Fortunately, evidence is clearly appearing that the public sector approach to managing risk is maturing, and probably just in time to meet the challenges of shared services with their promises of significant efficiency and cost benefits.

With the increasing drive for efficiencies across the public sector, and the aspiration to deliver shared business services across government, a new strategy for managing information risk was essential. 

Just as in commercial companies, the clear need was to lift the responsibility for managing risk from the security department to the boardroom. HMG InfoSec Standard No. 2 (IS2) v2.0 has done just that, by aligning information risk more closely to business requirements and creating the role of the senior information risk owner (SIRO) in government departments. 

The SIRO is now key to setting the basic policy for accepting information risk in a department, resulting in the potential for the reshaping of the role of the departmental IT security officer (DITSO), enabling them to operate within the SIRO's rules, expressed in the combination of a corporate information assurance (IA) policy and a risk management and accreditation document set (RMADS). 

Only time will tell if the individual departmental SIROs are able to use the specialist staff available to them to create complementary IA policies, the foundation for building sufficient trust between departments, allowing them to share processes and IT services successfully.

Although technology still plays a key part, SIROs need to embed information risk management into the heart of everyone's job.

Changing the mindset in government that information risk is no longer solely the responsibility of the DITSO will not be easy, but the benefits of building information risk management into the routine operating processes of each department will pay real dividends by ensuring that the control frameworks will act as an enabler, rather than an obstacle.
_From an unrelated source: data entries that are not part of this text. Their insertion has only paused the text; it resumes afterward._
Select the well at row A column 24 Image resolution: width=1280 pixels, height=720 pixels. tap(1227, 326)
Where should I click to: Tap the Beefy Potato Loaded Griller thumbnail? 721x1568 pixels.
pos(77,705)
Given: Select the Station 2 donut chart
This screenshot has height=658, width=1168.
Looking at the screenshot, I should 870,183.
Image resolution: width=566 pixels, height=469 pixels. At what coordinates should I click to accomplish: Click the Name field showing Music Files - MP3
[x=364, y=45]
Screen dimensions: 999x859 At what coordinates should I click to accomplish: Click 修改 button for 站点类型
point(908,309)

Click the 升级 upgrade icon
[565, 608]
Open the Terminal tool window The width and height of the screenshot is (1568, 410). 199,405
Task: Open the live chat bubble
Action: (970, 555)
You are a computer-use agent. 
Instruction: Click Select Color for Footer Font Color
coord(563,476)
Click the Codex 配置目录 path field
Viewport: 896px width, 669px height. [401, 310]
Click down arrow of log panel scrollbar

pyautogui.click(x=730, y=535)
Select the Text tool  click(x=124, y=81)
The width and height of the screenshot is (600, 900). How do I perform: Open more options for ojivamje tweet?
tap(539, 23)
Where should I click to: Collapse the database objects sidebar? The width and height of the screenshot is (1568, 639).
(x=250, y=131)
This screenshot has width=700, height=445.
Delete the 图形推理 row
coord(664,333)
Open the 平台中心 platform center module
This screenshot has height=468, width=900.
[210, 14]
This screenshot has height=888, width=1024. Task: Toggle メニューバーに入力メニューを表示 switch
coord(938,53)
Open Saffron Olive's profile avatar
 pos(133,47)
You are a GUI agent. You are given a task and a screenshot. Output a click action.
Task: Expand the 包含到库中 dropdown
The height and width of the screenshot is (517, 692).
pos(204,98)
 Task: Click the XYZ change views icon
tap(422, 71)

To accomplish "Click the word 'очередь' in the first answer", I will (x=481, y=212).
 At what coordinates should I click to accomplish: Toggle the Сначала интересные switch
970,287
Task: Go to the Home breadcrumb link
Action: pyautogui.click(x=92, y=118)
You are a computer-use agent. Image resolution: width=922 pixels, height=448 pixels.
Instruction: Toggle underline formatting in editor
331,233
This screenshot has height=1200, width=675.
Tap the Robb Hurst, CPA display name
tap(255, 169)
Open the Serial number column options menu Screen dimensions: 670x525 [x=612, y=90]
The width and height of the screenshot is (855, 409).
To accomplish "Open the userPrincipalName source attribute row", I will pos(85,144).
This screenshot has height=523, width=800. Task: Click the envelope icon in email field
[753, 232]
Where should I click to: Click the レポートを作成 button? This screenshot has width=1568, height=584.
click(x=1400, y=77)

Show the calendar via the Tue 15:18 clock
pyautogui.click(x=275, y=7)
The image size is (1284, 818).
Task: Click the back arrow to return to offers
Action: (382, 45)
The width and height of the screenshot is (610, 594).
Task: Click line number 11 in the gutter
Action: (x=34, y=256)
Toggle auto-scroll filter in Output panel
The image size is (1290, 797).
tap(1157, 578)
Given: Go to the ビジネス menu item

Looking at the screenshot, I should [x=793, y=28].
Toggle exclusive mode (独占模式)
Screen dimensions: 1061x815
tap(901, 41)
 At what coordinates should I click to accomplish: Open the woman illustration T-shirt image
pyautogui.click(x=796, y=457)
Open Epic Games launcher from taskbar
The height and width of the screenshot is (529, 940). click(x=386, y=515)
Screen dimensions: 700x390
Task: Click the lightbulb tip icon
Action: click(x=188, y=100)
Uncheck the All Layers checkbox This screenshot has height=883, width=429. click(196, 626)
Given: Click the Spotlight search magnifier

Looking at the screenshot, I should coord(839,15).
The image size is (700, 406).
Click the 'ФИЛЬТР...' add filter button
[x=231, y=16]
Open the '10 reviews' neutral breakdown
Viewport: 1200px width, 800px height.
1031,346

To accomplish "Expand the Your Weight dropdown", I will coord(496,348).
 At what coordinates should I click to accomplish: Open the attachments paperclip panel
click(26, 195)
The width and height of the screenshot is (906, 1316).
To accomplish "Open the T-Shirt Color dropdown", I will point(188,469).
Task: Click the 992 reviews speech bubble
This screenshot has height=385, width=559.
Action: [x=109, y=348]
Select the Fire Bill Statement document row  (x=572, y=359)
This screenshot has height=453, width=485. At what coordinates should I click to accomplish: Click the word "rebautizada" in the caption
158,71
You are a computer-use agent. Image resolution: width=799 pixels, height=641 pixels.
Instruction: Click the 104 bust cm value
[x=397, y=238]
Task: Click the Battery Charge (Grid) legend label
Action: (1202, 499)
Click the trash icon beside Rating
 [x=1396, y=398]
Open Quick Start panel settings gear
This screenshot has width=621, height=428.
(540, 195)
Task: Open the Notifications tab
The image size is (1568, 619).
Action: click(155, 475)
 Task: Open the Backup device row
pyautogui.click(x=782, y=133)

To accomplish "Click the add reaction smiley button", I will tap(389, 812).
The nature of the new public sector information assurance task will place large demands on managed service partners.

Key to a successful working relationship will be the selection of a partner that understands the culture of the department, or departments, and can work with you to create policies and practices that engender trust between and within organisations. 

With the focus on embedding risk management into routine processes at all levels it is crucial that any managed service partner has solid operational information assurance experience, with a track record of working with public sector bodies throughout the whole lifecycle of engagement. 

Ultimately, the last hurdle must be how to encourage departments to work together in a shared approach to managing information risk.

Few managed service organisations operate shared forums for their customers to meet and exchange best practise on information risk. Could it be that this is the differentiator for partnerships of the future?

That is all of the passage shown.